Cambridge-based pharmaceutical firm AstraZeneca (LON:AZN) has announced the EU approval of Imfinzi as a first-line treatment for adults suffering from extensive-stage small cell lung cancer (ES-SCLC).
The drug is to be used alongside standard chemotherapy after positive results from AstraZeneca’s Phase III CASPIAN trial showed that Imfinzi plus chemotherapy demonstrated a “statistically significant and clinically meaningful overall survival benefit” as a treatment for patients with ES-SCLC.
Imfinzi’s encouraging trial results have boosted hopes that the drug could be instrumental in treating ES-SCLC, which is a “highly aggressive, fast-growing form of lung cancer”, and poses a unique challenge as it “typically recurs and progresses rapidly despite initial response to chemotherapy”.
Lung cancer is the leading cause of cancer deaths worldwide, accounting for about one fifth of all fatalities. Prognosis for patients suffering from ES-SCLC is “particularly poor”, with an average survival rate of just 6% five years after diagnosis.

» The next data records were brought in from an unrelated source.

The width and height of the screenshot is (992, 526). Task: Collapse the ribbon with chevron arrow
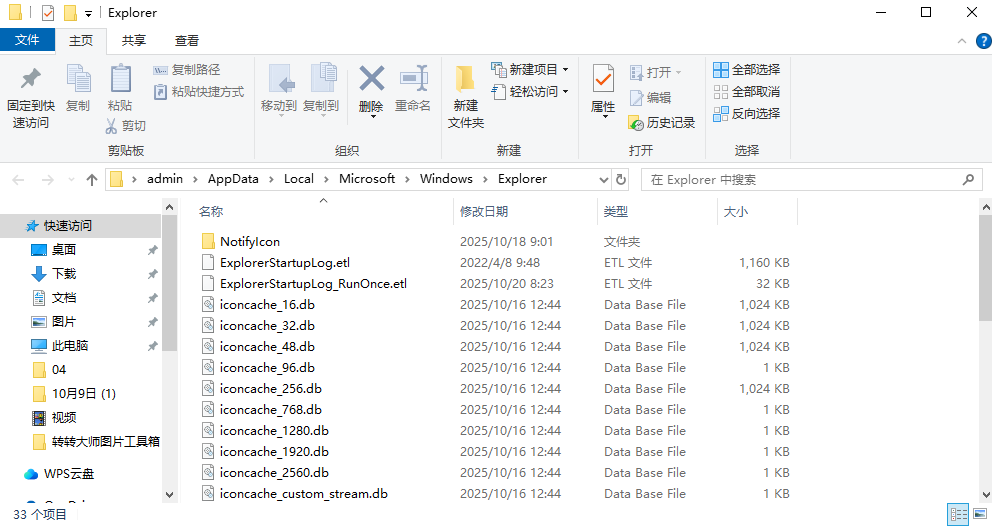coord(961,41)
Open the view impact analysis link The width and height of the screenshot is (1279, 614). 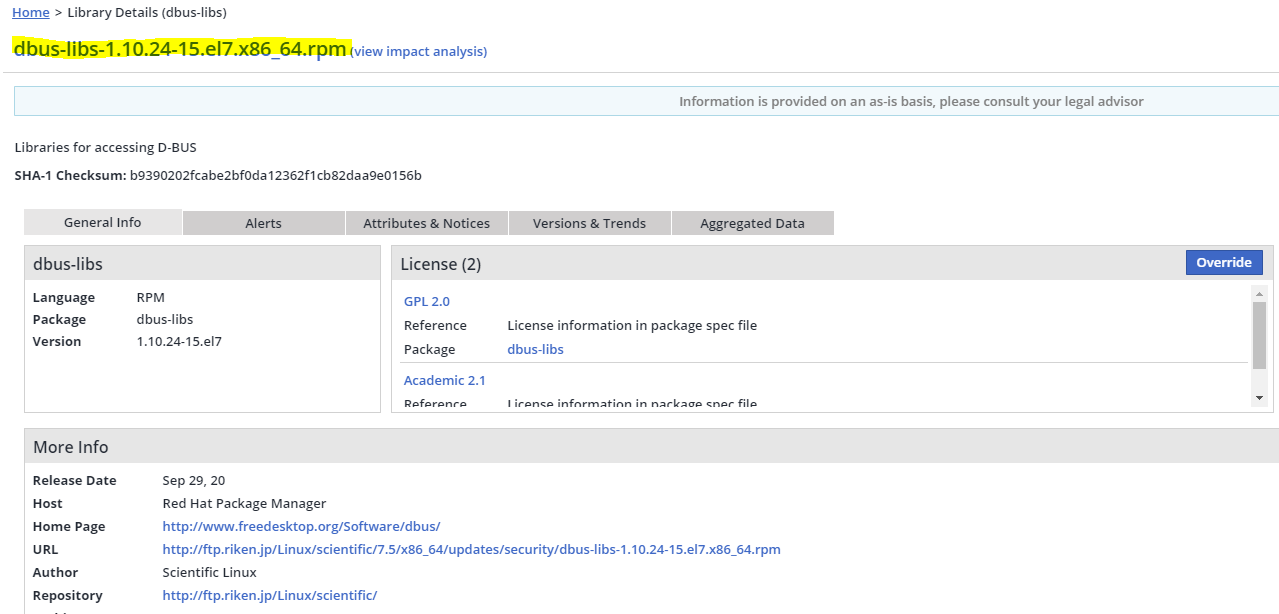(419, 51)
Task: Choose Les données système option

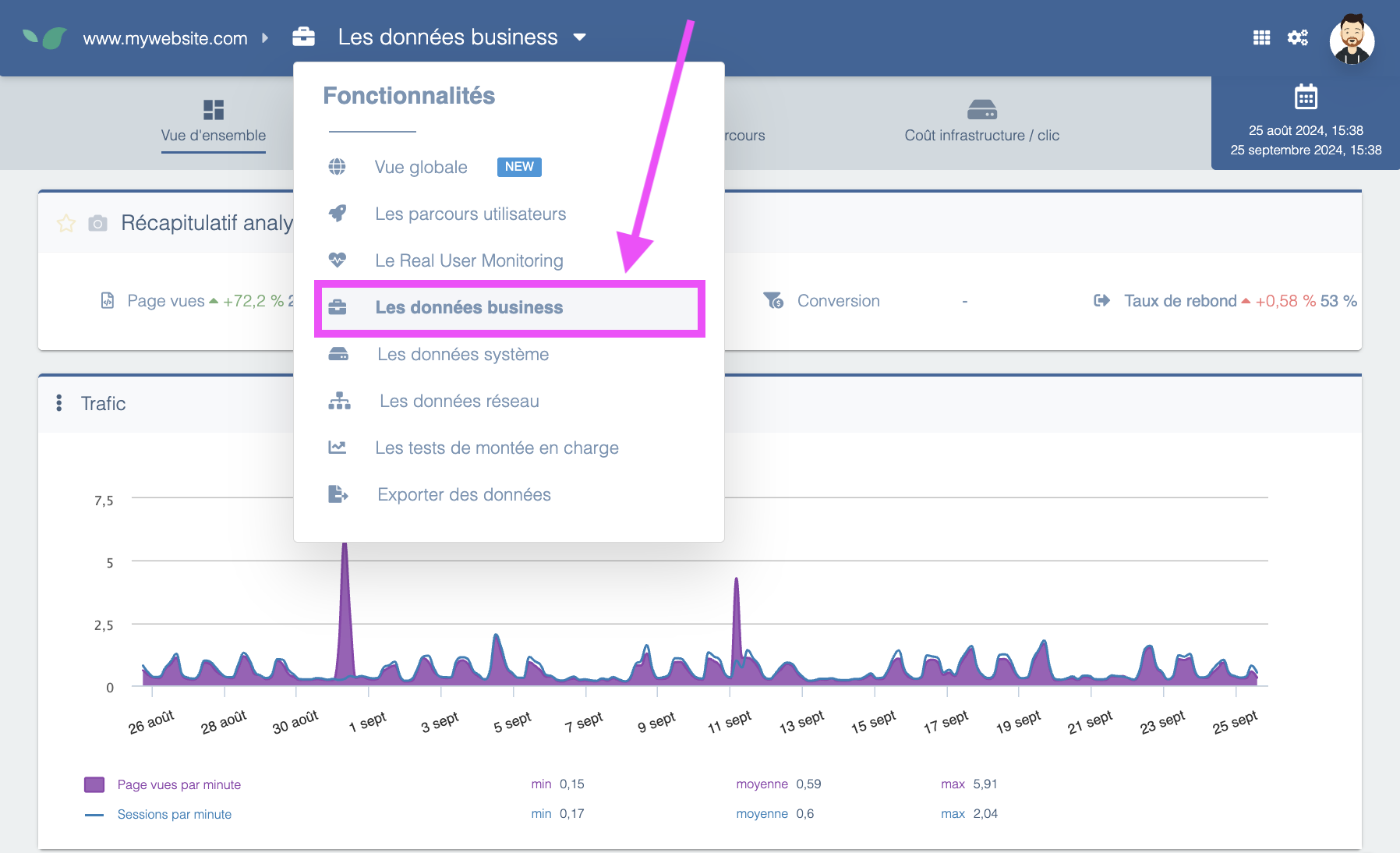Action: 463,354
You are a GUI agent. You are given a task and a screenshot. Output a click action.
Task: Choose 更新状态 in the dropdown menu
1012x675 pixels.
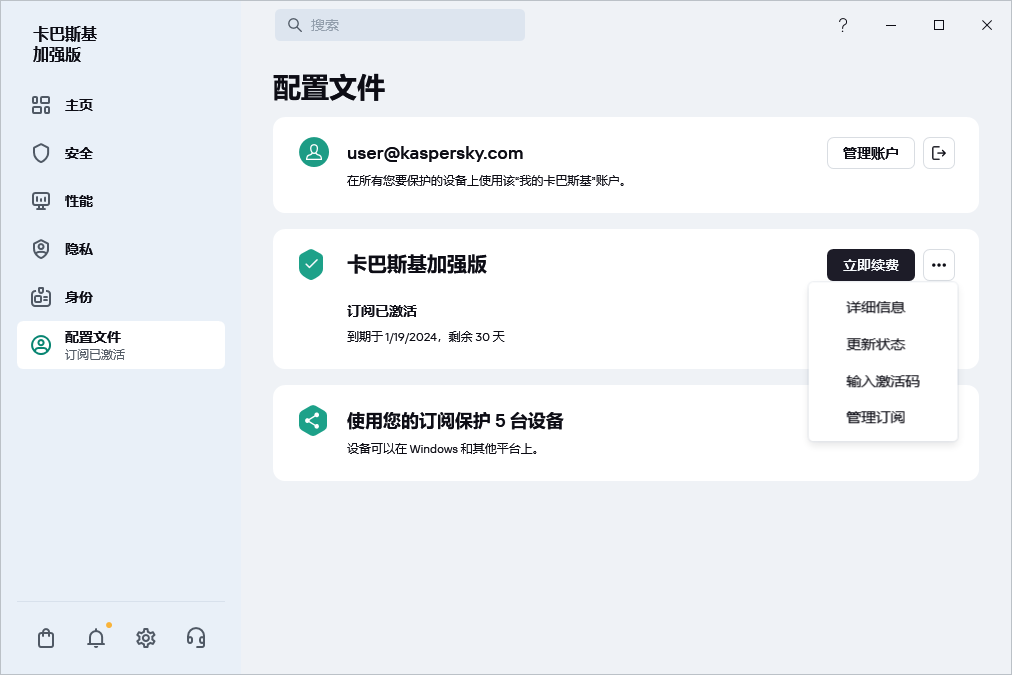coord(875,344)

The CASPIAN trial showed that Imfinzi reduced the risk of death by 27% versus chemotherapy alone, helping patients sustain a median overall survival of 13.0 months versus 10.3 months for chemotherapy alone, and that Imfinzi administered alongside chemotherapy delayed the worsening of cancer symptoms.
Dave Fredrickson, AstraZeneca’s Executive Vice President of Oncology Business, welcomed the company’s pioneering new treatment:
“Imfinzi plus chemotherapy is becoming a new global standard of care for patients with extensive-stage small cell lung cancer, and we are pleased to bring this option to patients in Europe who urgently need it. This is the first immunotherapy regimen to offer both a sustained survival benefit and an improved response rate, as well as a choice of chemotherapies and convenient dosing every four weeks during maintenance”.
Imfinzi in combination with standard cancer treatments is already approved in the USA, Japan and several other countries for the first-line treatment of ES-SCLC, and is currently “under regulatory review” in others.